This file shows how to work in either scenario. Let’s start by attaching a database to work in, and setting some coordinate points

library(evoland)
library(data.table)
db <- evoland_db$new(path = "noisemodel.evolanddb")
db$set_coords(
  type = "square",
  epsg = 2056,
  extent = terra::ext(c(
    xmin = 2697000,
    xmax = 2698000,
    ymin = 1252000,
    ymax = 1253000
  )),
  resolution = 100
)

db$set_periods(
  period_length_str = "P10Y",
  start_observed = "1985-01-01",
  end_observed = "2020-01-01",
  end_extrapolated = "2060-01-01"
)

Ingest Predictors from Online Sources

Here, we’ll start off with a relatively simple predictor: The current level of noise pollution, in accordance with the current levels of traffic.

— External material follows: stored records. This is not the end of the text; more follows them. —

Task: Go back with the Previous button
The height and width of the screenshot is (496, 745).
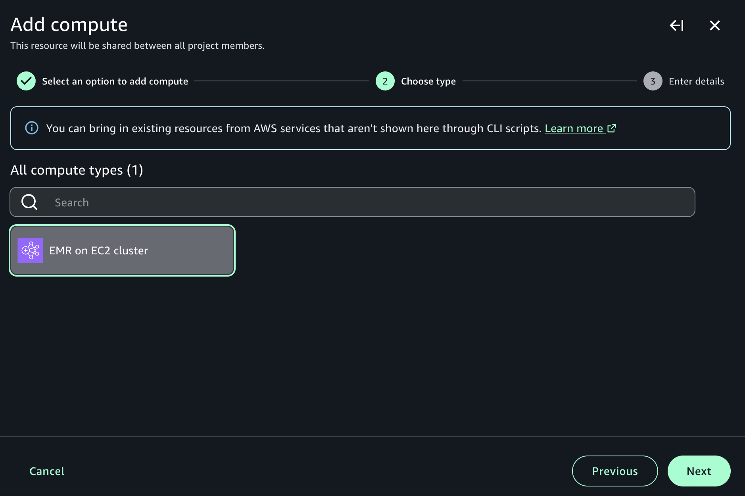Action: coord(615,471)
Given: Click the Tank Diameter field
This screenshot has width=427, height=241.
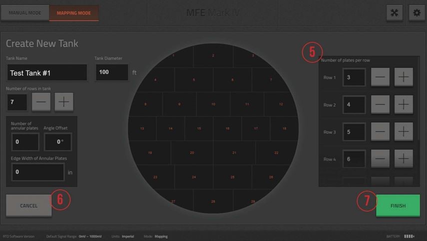Looking at the screenshot, I should coord(111,72).
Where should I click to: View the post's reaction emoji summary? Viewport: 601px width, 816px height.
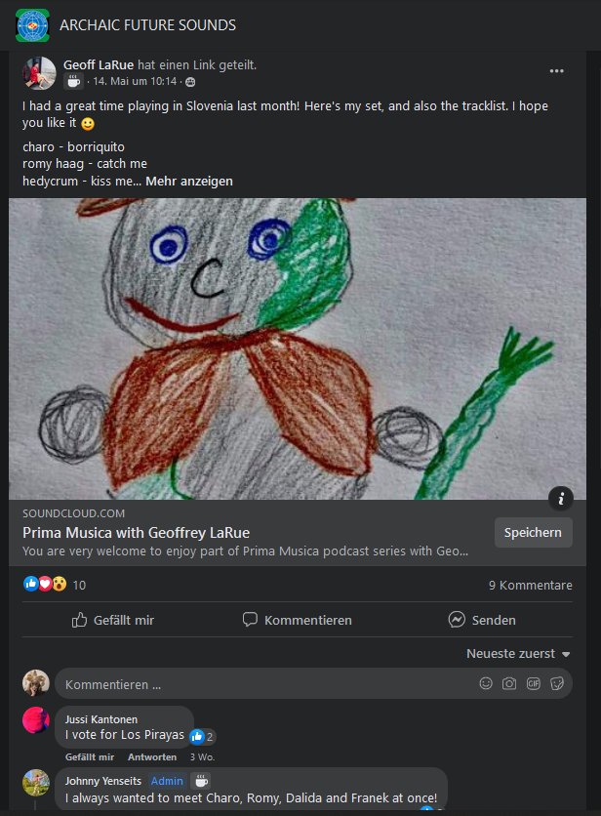click(x=46, y=585)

coords_minimal <- db$coords_minimal

sonbase_spec <- list(
  noise = list(
    unit = "dBa",
    pretty_name = "Maximum noise exposure",
    orig_format = "10m*10m raster",
    description = "The maximum across all sonBASE noise exposure categories, i.e. daytime & nighttime road & rail exposure",
    sources = list(
      list(
        url = "https://data.geo.admin.ch/ch.bafu.laerm-strassenlaerm_tag/laerm-strassenlaerm_tag/laerm-strassenlaerm_tag_2056.tif",
        md5sum = "09791808dbf12fcde82182e70f2ebdfb"
      ),
      list(
        url = "https://data.geo.admin.ch/ch.bafu.laerm-strassenlaerm_nacht/laerm-strassenlaerm_nacht/laerm-strassenlaerm_nacht_2056.tif",
        md5sum = "6e79dc1d353751084e21dc6b61778b99"
      )
      # list(
      #   url = "https://data.geo.admin.ch/ch.bafu.laerm-bahnlaerm_nacht/laerm-bahnlaerm_nacht/laerm-bahnlaerm_nacht_2056.tif",
      #   md5sum = "161df62f9a2a29c9120380f965aa19ba"
      # ),
      # list(
      #   url = "https://data.geo.admin.ch/ch.bafu.laerm-bahnlaerm_tag/laerm-bahnlaerm_tag/laerm-bahnlaerm_tag_2056.tif",
      #   md5sum = "6016b9ca4c974cb982fbe18112f201fe"
      # )
    )
  )
)

sonbase_sources <-
  sonbase_spec$noise$sources |>
  data.table::rbindlist() |>
  download_and_verify()

# data is at 10m
# extent plus 1km, given metres for unit; enough for all resampling strategies
extent_wide <- db$extent |> terra::extend(1000)

sonbase_max <-
  purrr::map(
    sonbase_sources$local_path,
    \(x) terra::rast(x) |> terra::crop(extent_wide)
  ) |>
  terra::rast() |>
  max(na.rm = TRUE) |>
  terra::resample(10, method = "bilinear") |> # downsample factor 10: to hectare
  extract_using_coords_t(coords_minimal)

db$add_predictor(
  pred_spec = sonbase_spec,
  pred_data = sonbase_max[
    ,
    # the id_period = 0L is a 0 integer; this special period indicates "static" data
    # that's not associated with a historical period
    .(id_coord, id_period = 0L, value)
  ],
  pred_type = "float"
)

Check Results

Let’s see how the data looks in the DB.

db$pred_meta_t

We can see that the noise predictor was assigned id_pred = 1, which makes sense, given that this was the first predictor to be ingested

db$pred_data_t_float

We see that there’s currently a single predictor in our table at 100 coordinate points. As expected, once the metadata was inserted into the database, we used the allotted identifier to label our inserted sonbase_max data.